** TASK **
Leave out the pictures and transcribe every entry below exactly.
------------------------------------------------------------------------
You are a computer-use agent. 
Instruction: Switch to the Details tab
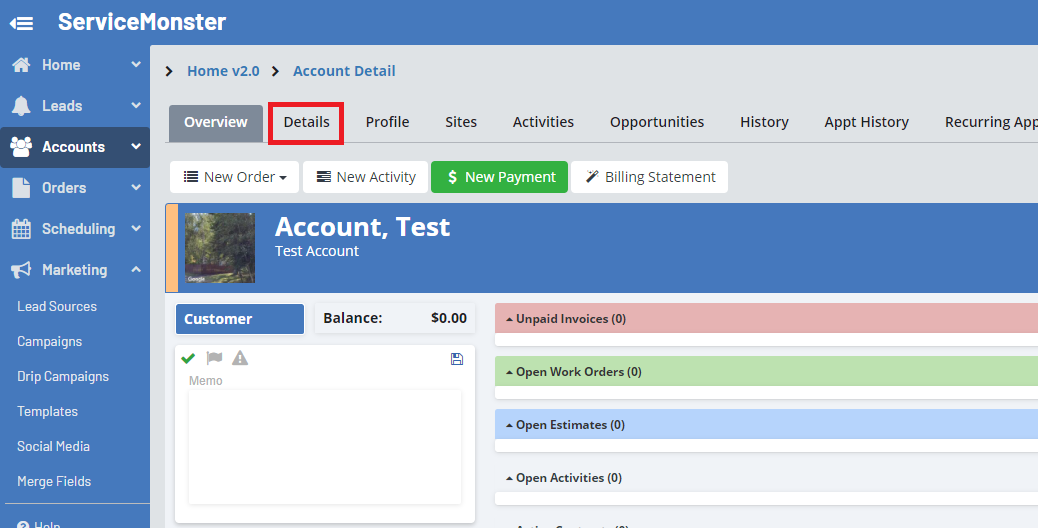point(306,122)
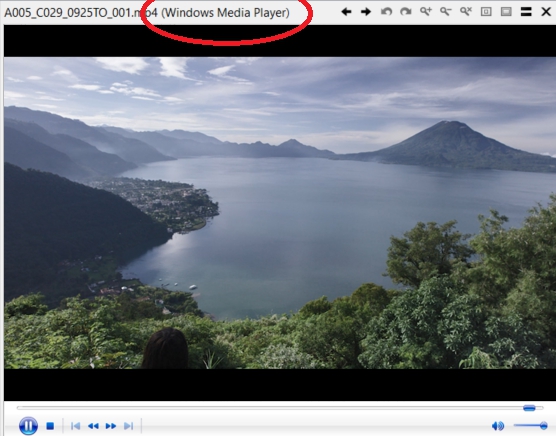The image size is (556, 436).
Task: Mute the audio via speaker icon
Action: [498, 426]
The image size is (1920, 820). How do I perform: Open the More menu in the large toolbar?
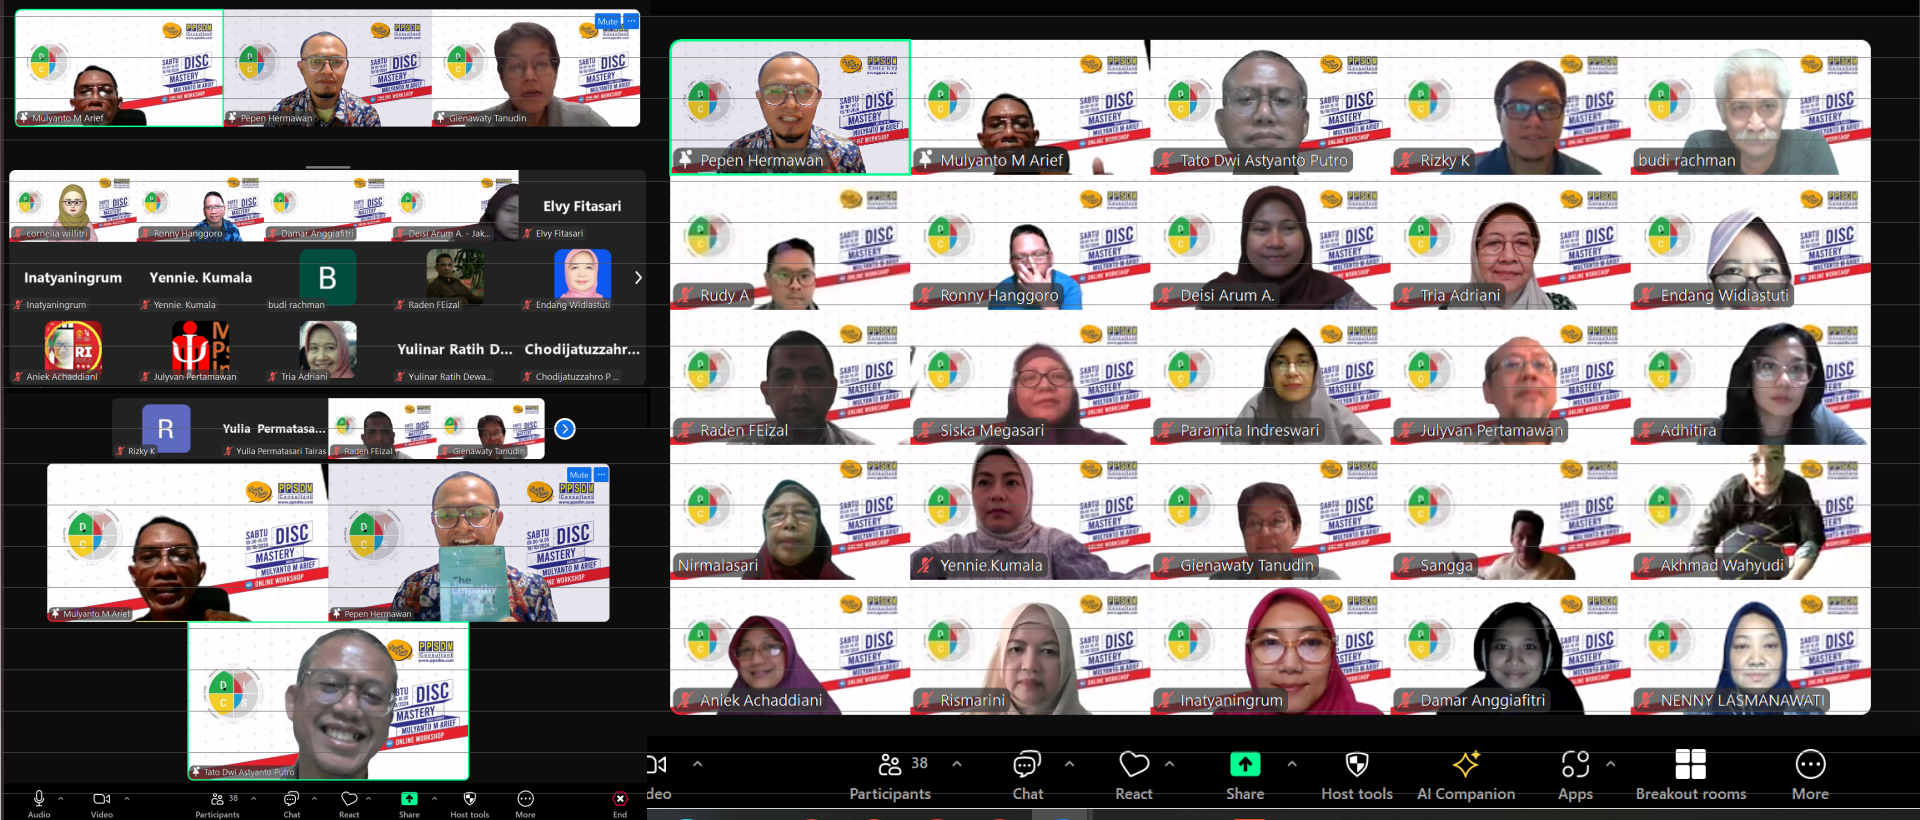(x=1810, y=765)
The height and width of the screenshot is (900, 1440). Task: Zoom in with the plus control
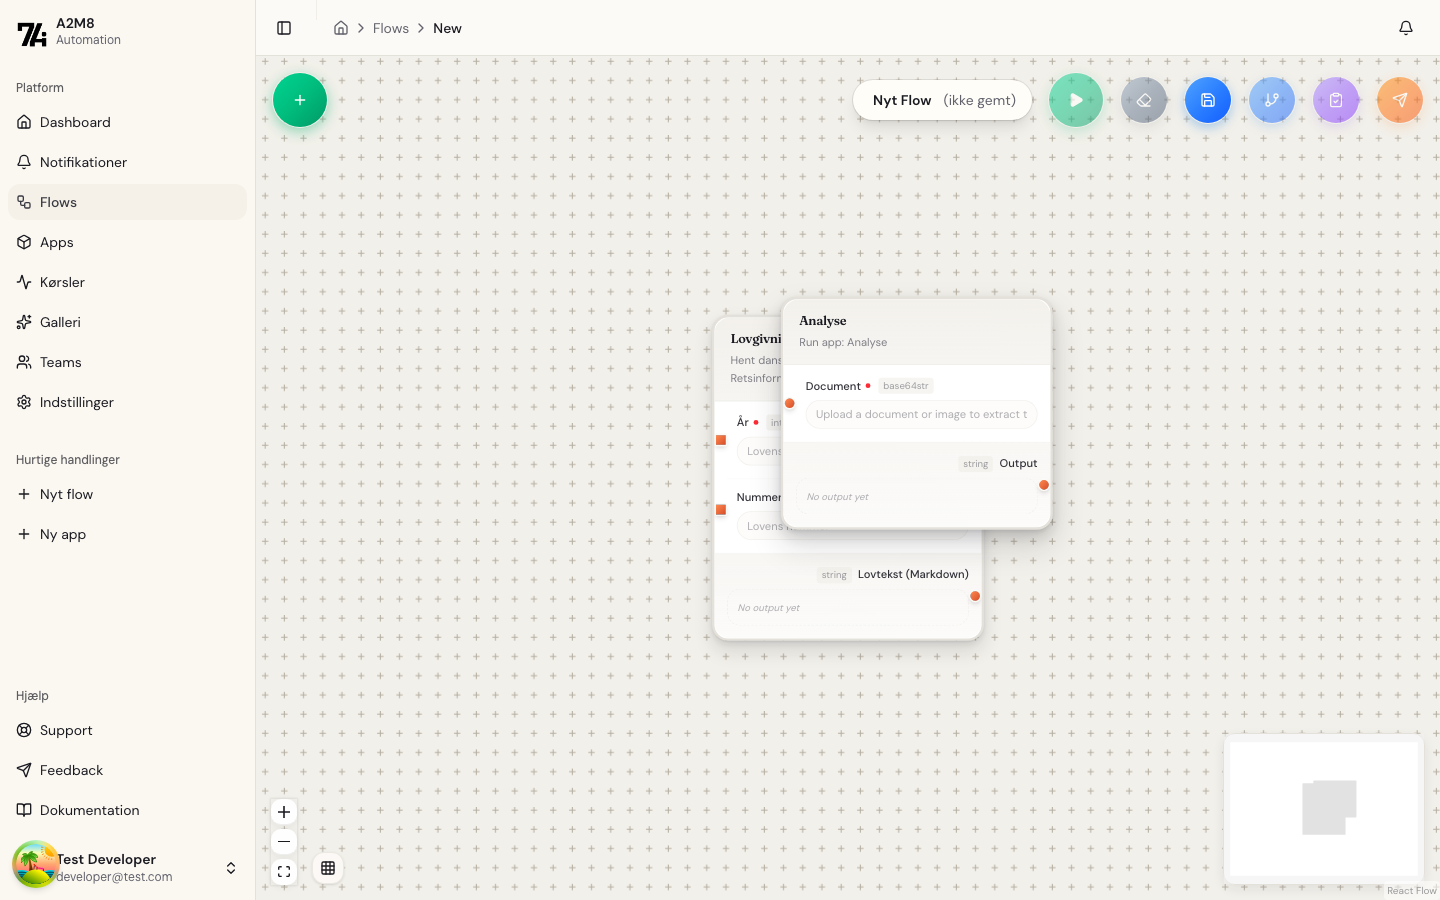[x=283, y=812]
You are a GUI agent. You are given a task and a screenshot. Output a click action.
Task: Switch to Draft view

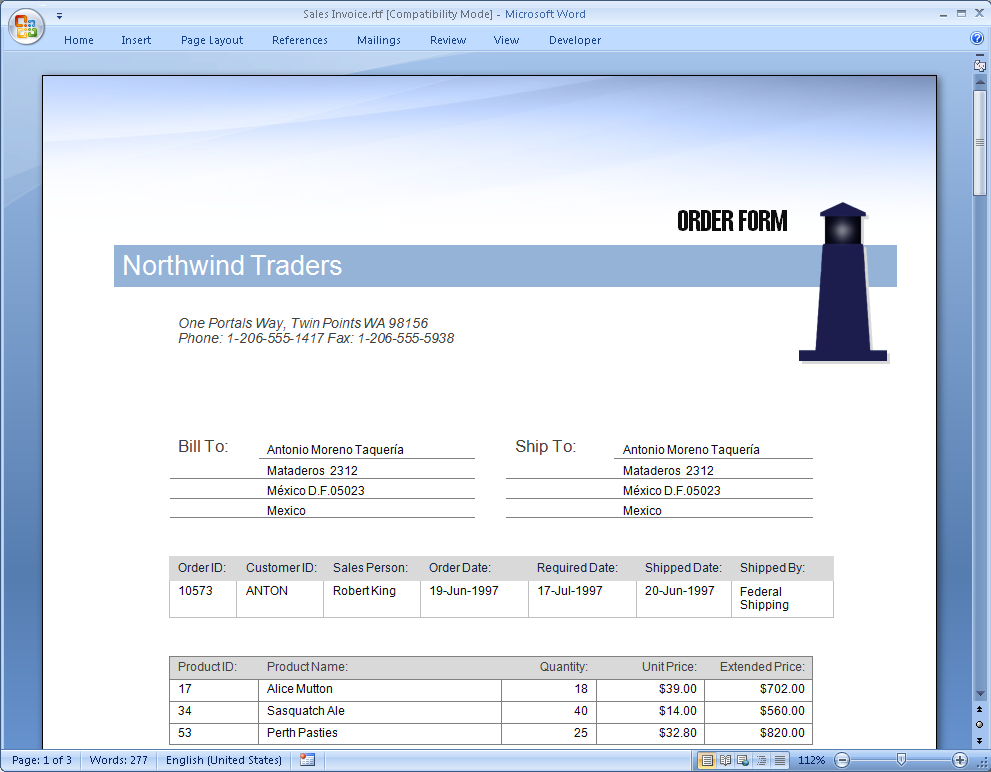tap(779, 760)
------------------------------------------------------------------------
** SOLUTION FOR THIS PROBLEM **
You are a computer-use agent. 
Instruction: Switch to the Details tab
point(306,122)
The image size is (556, 436).
Task: Mute the audio via speaker icon
Action: [498, 426]
The image size is (1920, 820). How do I perform: Open the More menu in the large toolbar?
(x=1810, y=765)
The height and width of the screenshot is (900, 1440). Task: Zoom in with the plus control
[x=283, y=812]
You are a GUI agent. You are given a task and a screenshot. Output a click action.
Task: Switch to Draft view

tap(779, 760)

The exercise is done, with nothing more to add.